#### Dataset excerpts

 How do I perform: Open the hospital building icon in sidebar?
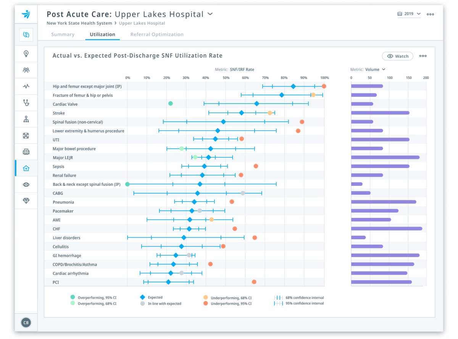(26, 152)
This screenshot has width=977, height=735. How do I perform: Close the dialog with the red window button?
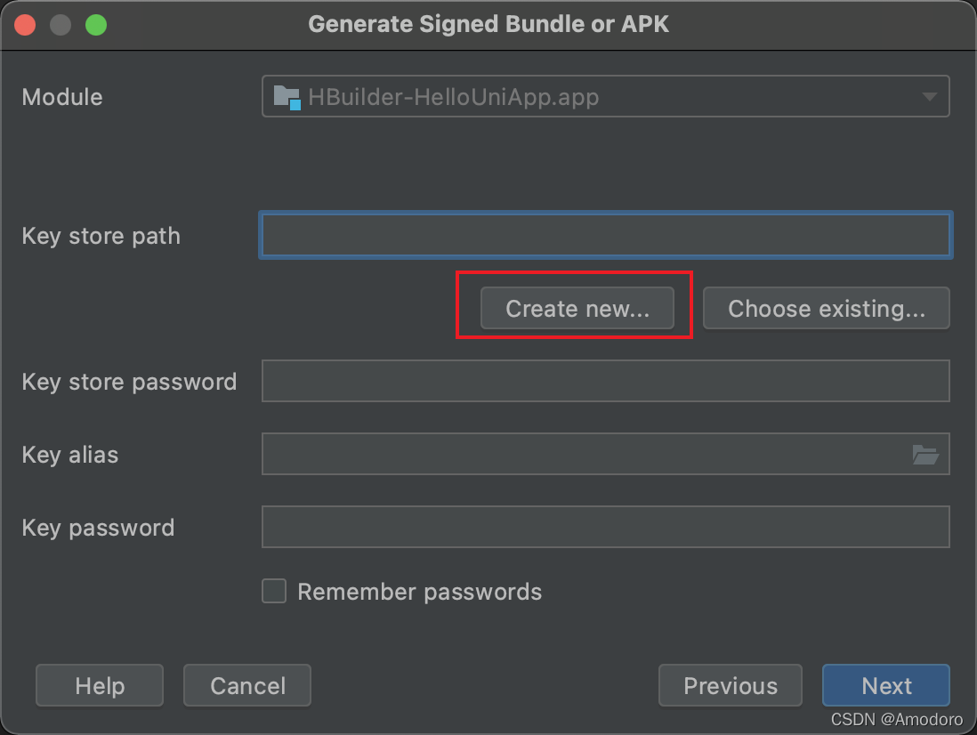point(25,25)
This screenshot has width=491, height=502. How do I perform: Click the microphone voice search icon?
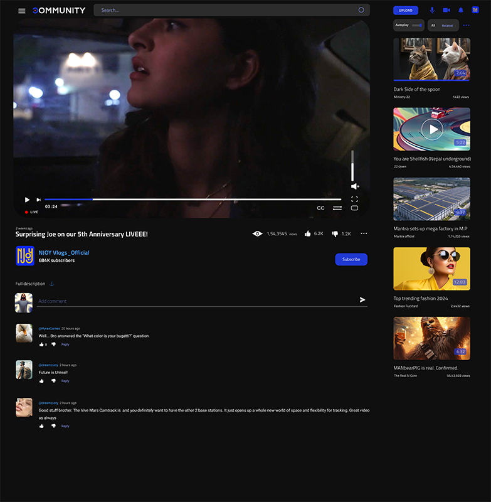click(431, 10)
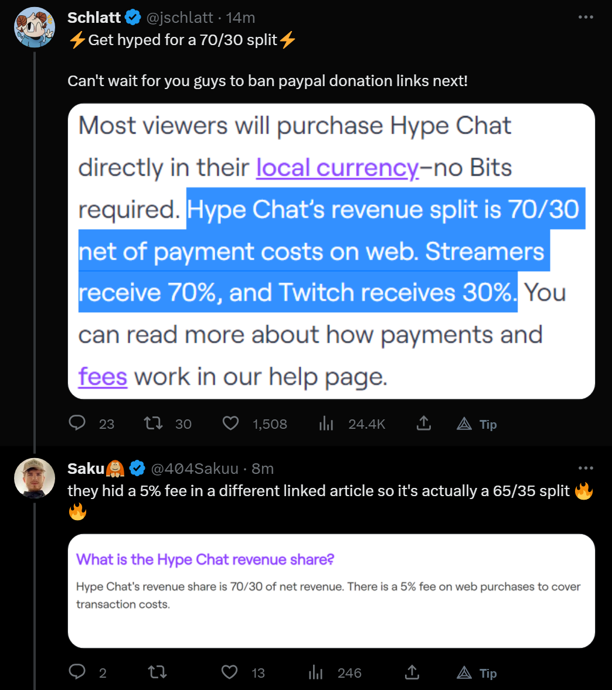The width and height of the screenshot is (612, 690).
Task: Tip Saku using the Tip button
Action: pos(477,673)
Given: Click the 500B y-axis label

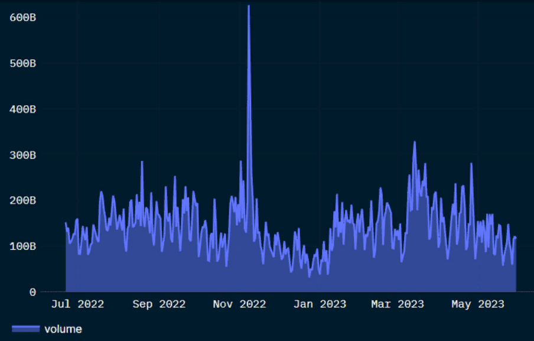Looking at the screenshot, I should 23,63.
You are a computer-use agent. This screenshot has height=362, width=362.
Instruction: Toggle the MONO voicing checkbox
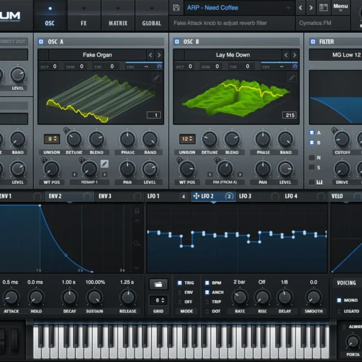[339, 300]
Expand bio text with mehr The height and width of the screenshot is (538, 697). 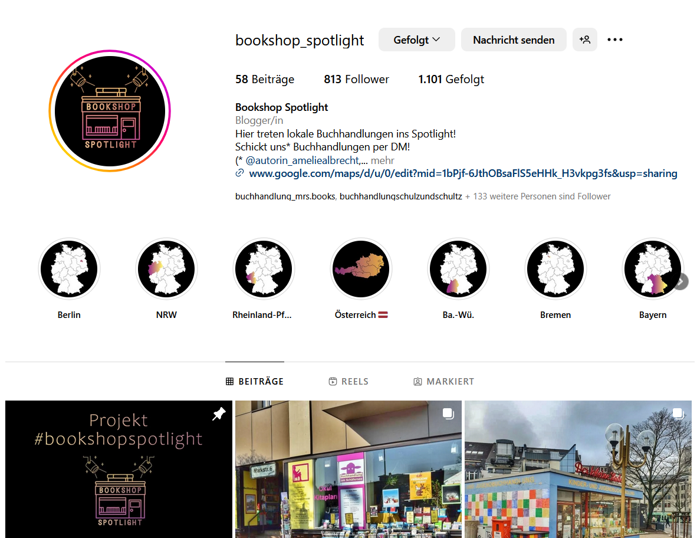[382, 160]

--

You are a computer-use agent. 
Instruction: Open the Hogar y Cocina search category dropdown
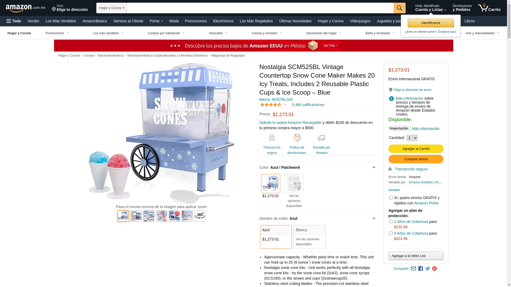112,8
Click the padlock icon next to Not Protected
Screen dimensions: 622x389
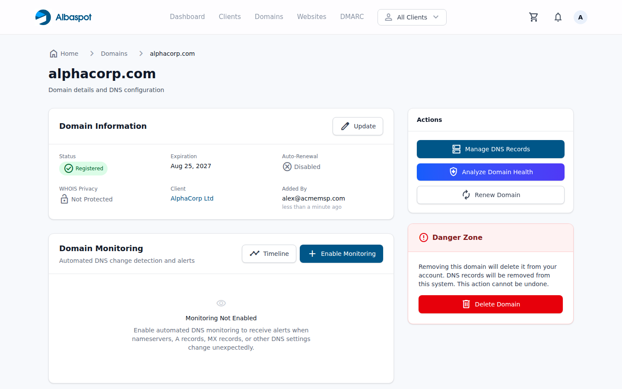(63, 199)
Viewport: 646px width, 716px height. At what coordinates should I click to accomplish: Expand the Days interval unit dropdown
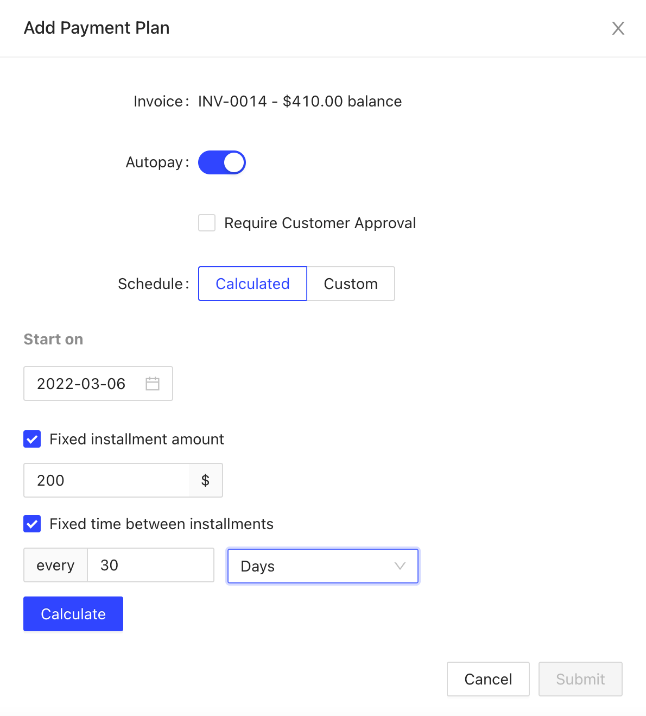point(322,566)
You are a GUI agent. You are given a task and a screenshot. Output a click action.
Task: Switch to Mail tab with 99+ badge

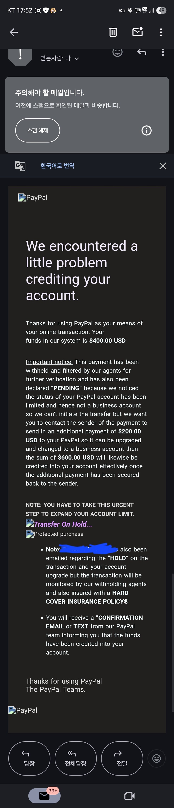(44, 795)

#### Task prompt
Check each line of the data above, and please copy the ones in which the string "computer" occurs.

#### Reply to the task
You are a computer-use agent. This screenshot has height=362, width=362.
You are a computer-use agent. 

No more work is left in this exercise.